利益があったり好奇心を刺激する事でも無い限りはただの一般人を監視する事も無い。
まぁ俺たちのような傭兵の情報は持っていたが。
それは情報屋を雇うなりして調べただけだろう。
常日頃から監視している訳じゃない……それに、視線や気配も感じないしな。
これでも元軍人だ。
嫌な視線にも、殺意にも敏感な方であり。
もしも、誰かが何かをしようとしていたり此方を見ているのであればすぐに分かる。
それほどまでに、俺は仲間の中でも気配察知に優れていた自覚がある。
「……ありがとう。お礼と言ってはあれだが……この酒はお前にやる」
「ん? あぁそうか。悪いな……改めて俺は傭兵グループ・ゲッコウのテッドだ……まぁほとんど潰れかけだがな」
「俺はナナシ……暫くは、この街に厄介になると思う。迷惑を掛けるかもしてないが、よろしく頼むよ。先輩」
「……へ、先輩か……悪くねぇ……まぁ何かあれば此処か。三十二番倉庫に来てくれや。俺はそこに機体を置いてるからよ」
「分かった……マスター、代金はこれで足りるか?」
俺は財布を取り出して紙幣を出す。
マスターは紙幣を受け取ってから、そそくさとレジを打つ。
そうして、おつりとして小銭を渡してきた。
「また是非、いらしてください。うちの店はお酒以外にも自信があります。おすすめはミートパイですよ」
「分かった。

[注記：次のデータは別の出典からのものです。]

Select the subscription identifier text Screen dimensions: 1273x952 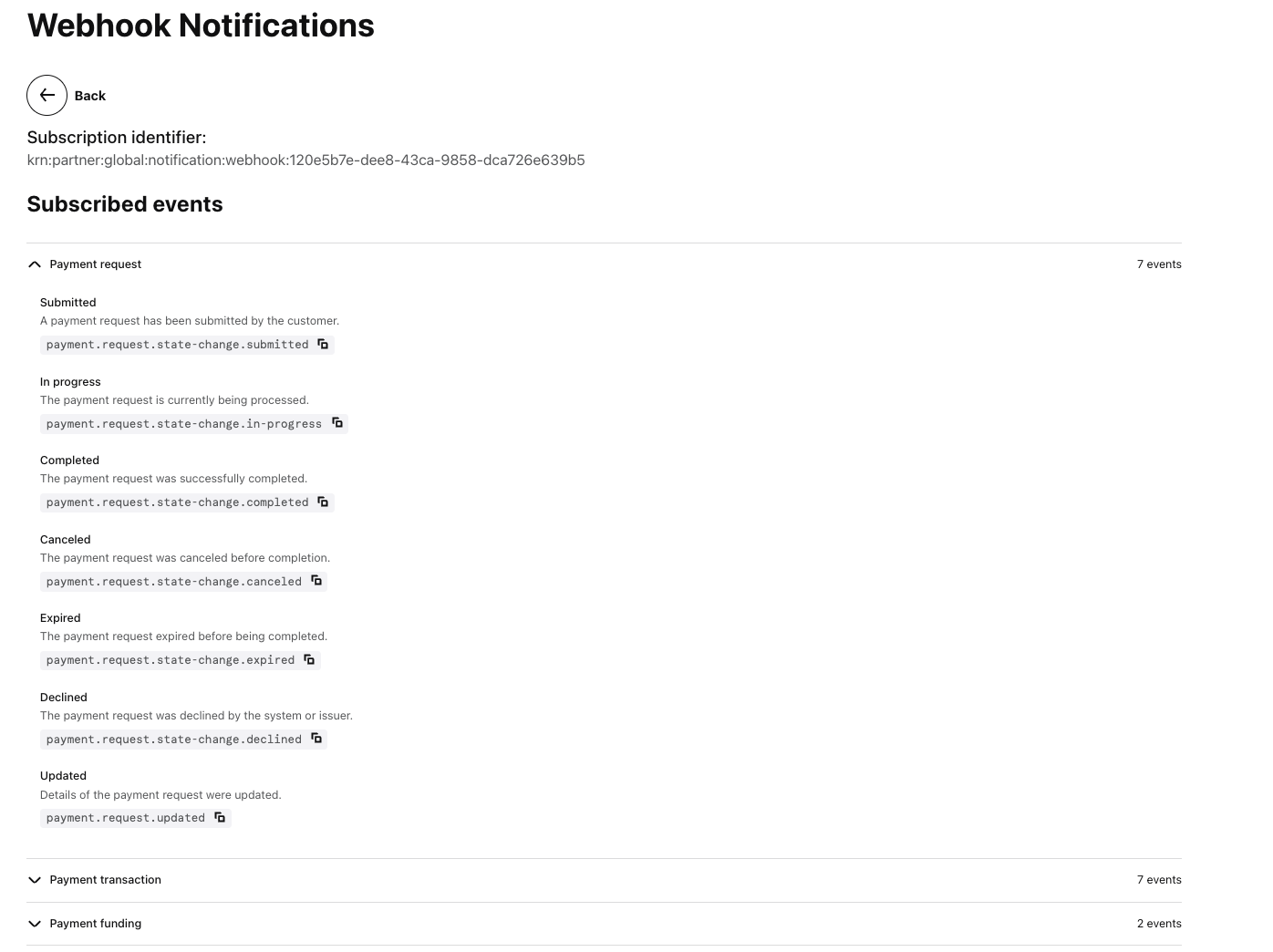[305, 160]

また来るよ……ぅ!」
席から立ち上がって去ろうとしたが。
まだ酔いが残っていて足元がふらついた。
いや、こんな短時間で酒が抜ける訳も無い。
たった一杯だけでこの様だとヴァンたちに知られれば笑われるかもしれないが……有力な情報は手に入れた。
この情報を持ち帰って、ヴァンたちに報告する。
そして、ジョンの依頼を達成すれば……辿りつけるかもしれない。
俺はふらつきながらも、倉庫を目指して歩いていく。
扉を開けて外に出れば太陽が眩しく感じて。
思わず目を細めながらも、倉庫を目指して再び歩き始めた。
「……ぅぅ!」
必死になって口を押える。
テッドの前では我慢していたが……吐きそうだ。
二日酔いなんて経験したことは無かったが……こういう感じか。
嫌な経験であり、笑い話にもならない。
また一つ想い出が増えたが。
この想い出だけは、あまり記憶に残したいとは思えなかった。